Abstract Objective Pancreatic β cell damage is a core cause of type 2 diabetes mellitus (T2DM), but the mechanism has not yet been fully elucidated. This study explored the role of ferroptosis in pancreatic β cell damage and the protective effects of grape seed proanthocyanidins (GSPE). Methods T2DM rat model was established. In T2DM rats, the blood glucose, water intake, urine volume, HbA1c, and homeostasis model assessment-insulin resistance were significantly increased, while the body weight and the insulin level were significantly decreased, indicating the successful establishment of T2DM model. MIN6 mouse insulinoma β cells were cultured in high glucose and sodium palmitate conditions to obtain glycolipid damage model, which was administrated with GSPE, Ferrostatin-1 (Fer-1) or nuclear factor erythroid 2-related factor 2 (Nrf2) small interfering (si) RNA. Results GSPE and Fer-1 treatment significantly improved pancreatic β cell dysfunction and protected against cell death.
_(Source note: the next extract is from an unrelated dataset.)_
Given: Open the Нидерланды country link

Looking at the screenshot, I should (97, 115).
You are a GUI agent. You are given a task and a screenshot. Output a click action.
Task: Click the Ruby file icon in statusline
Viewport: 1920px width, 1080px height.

Both treatments increased the superoxide dismutase and glutathione activity, reduced the malondialdehyde and reactive oxygen species levels, and improved the iron metabolism. Furthermore, both treatments reversed the expression of ferroptosis markers cysteine/glutamate transporter (XCT) and glutathione peroxidase 4 (GPX4) caused by glycolipid toxicity. Moreover, GSPE treatments activated the expression of Nrf2 and related proteins. These effects were reversed when co-transfected with si-Nrf2. Conclusion These results demonstrate that GSPE inhibits ferroptosis by activating the Nrf2 signaling pathway, thus reducing β cell damage and dysfunction in T2DM. GSPE could be a potential agent for T2DM treatment.